■ **Set of tasks**
• 1. Translate this sentence from the San Sebastián café post into Spanish: "They stole our hearts with their white façade and blindingly red flower boxes."
• 2. Revise the passage of the San Sebastián café post starting at "Café de la Concha –" and ending at "with a view?" so that "Five days" takes the place of "Four and a half days", then write out the revised passage.

■ **Document extract**
* Start *
Tag Archives: Pintxos

Café de la Concha – San Sebastián, Spain

I was pleasantly caught off guard by the beach in San Sebastián. The nearby surf culture added a fun twist to the scene. With the combination of Euro-city life and gastronomic magic, the beach-vibes were just icing on the cake. Four and a half days in Basque Country meant Robin and I were adventurers by day and lushy-foodies by night. Soon enough, we familiarized ourselves with the coast line and Café de la Concha made the “must do list”. They stole our hearts with their white façade and blindingly red flower boxes. Plus who doesn’t love eating in a café with a view?
* End *
■ **Provided material**
* Start *
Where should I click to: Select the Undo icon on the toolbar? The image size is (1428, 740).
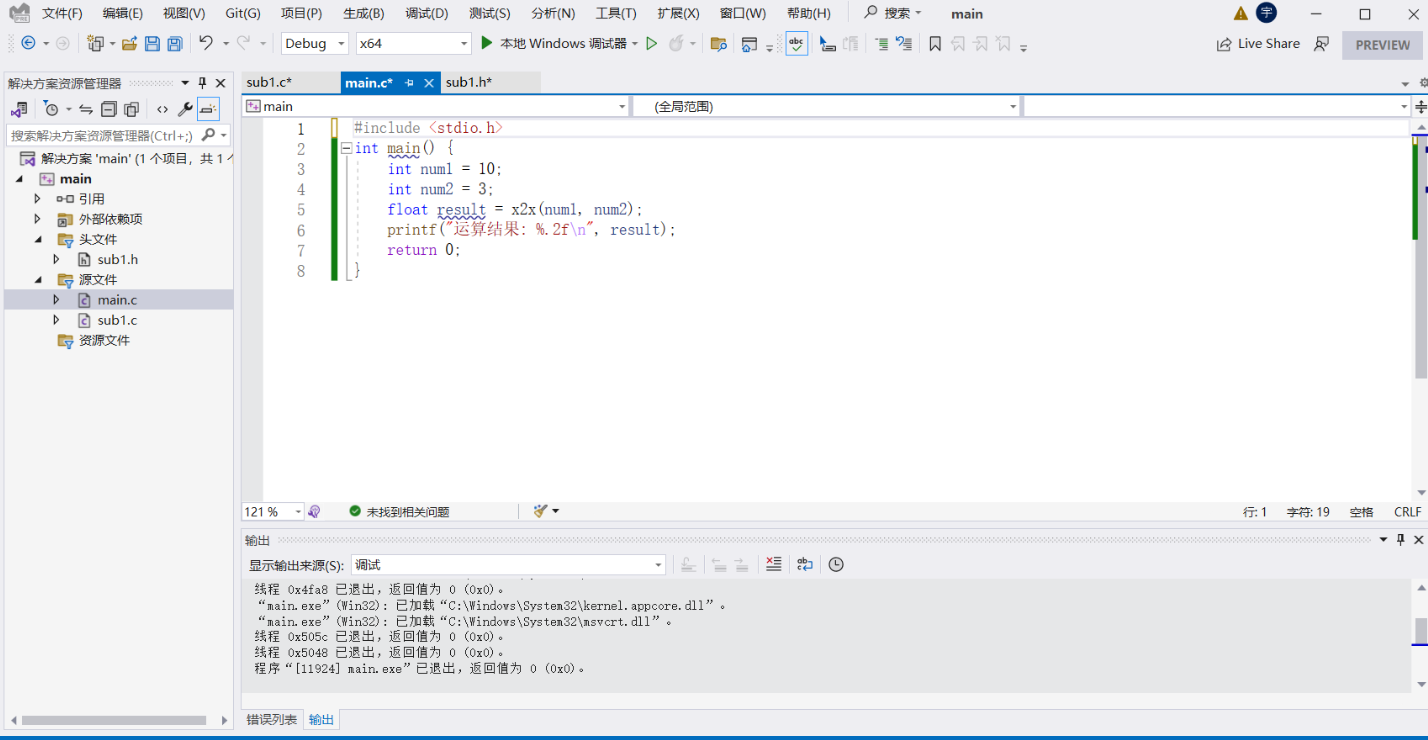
* End *
■ **Outputs by task**
• 1. Nos robaron el corazón con su fachada blanca y sus jardineras de un rojo deslumbrante.

• 2.
Café de la Concha – San Sebastián, Spain

I was pleasantly caught off guard by the beach in San Sebastián. The nearby surf culture added a fun twist to the scene. With the combination of Euro-city life and gastronomic magic, the beach-vibes were just icing on the cake. Five days in Basque Country meant Robin and I were adventurers by day and lushy-foodies by night. Soon enough, we familiarized ourselves with the coast line and Café de la Concha made the “must do list”. They stole our hearts with their white façade and blindingly red flower boxes. Plus who doesn’t love eating in a café with a view?